Keywords: integral geriatric evaluation, cancer, treatment recommendation, feasibility, risk of toxicity and mortality
Introduction
The aging of the population constitutes a great challenge for the planning and delivery of health services. Cancer disproportionately affects the elderly, and more than a third of them are diagnosed in those older than 70 years [1]. Approximately 60% of all cancers and 70% of deaths caused by cancer occur in people older than 65 years [2-4]. In Europe and Spain, colorectal and lung cancer are among the 3 most frequent cancers in incidence and mortality, with the mean age at diagnosis being 72 and 68 years respectively [5,6].
The recommendation of antineoplastic treatment in patients older than 70 years should depend on factors that may include spheres of biological status, functional status, social status, comorbidity, psychological status, cognitive and socioeconomic status [7]; However, there are no studies that take into account all the aforementioned factors to decide the approach to cancer treatments in these patients [8-10].
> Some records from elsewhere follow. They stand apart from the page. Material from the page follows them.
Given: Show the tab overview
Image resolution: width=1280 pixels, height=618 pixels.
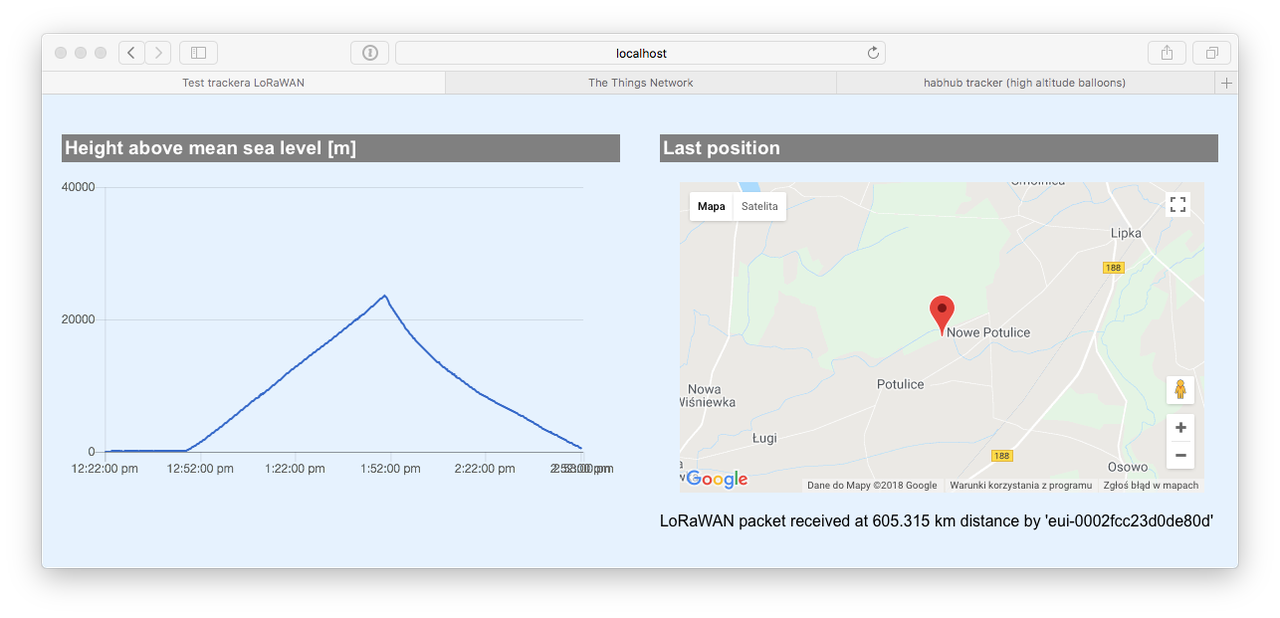Looking at the screenshot, I should tap(1212, 53).
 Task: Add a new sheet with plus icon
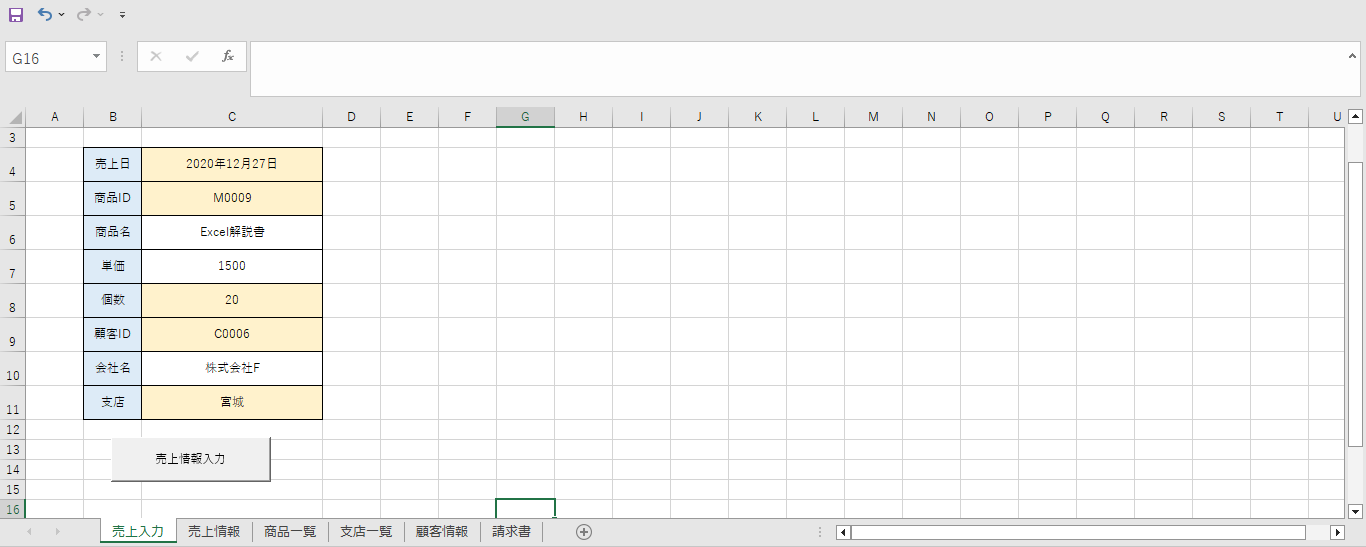click(584, 532)
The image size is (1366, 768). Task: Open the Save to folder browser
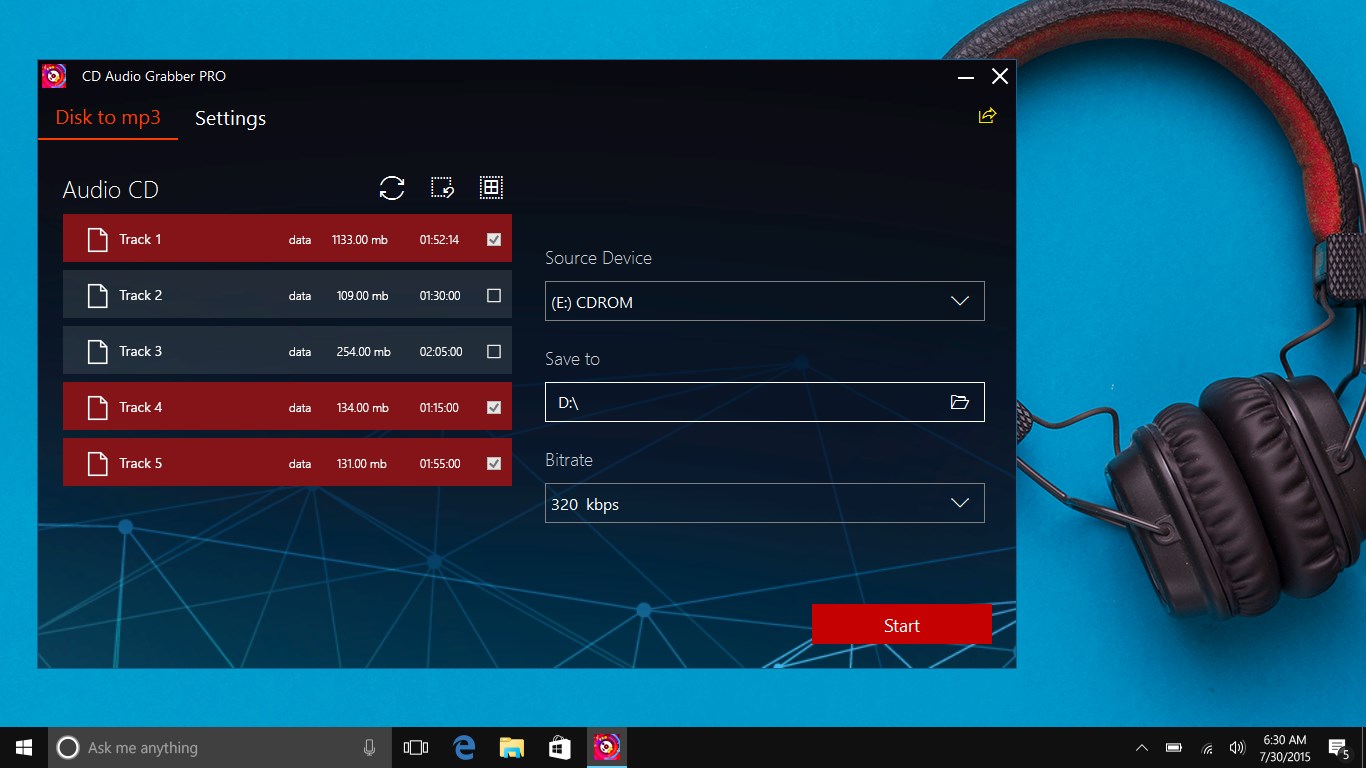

Current clinical practices often recommend treatments based on the judgment of the physician, which often includes clinical experience, associated with other general tests such as functional status (PS) and Karfnosky score (KS), without offering tests or evaluations that can determine this objectively and reproducibly [8-10]. This is because many of the treatments approved in these guidelines arise from clinical trials that also do not use any specific test for this older population, so they are generally not included or are underrepresented [9]. Knowing that tolerance to treatments, side effects and adherence to them is different in older patients [9], a comprehensive global assessment that is feasible in routine clinical practice, and that may be equally valid for the most common cancers, such as colon and lung, are essential in older adults [8-10].
A comprehensive geriatric assessment of the elderly patient, which contributes to an individualized treatment recommendation, could have consequences in terms of therapeutic efficacy, quality of life, healthcare costs and hospital admissions, with potential benefits for this group. patients and society [11].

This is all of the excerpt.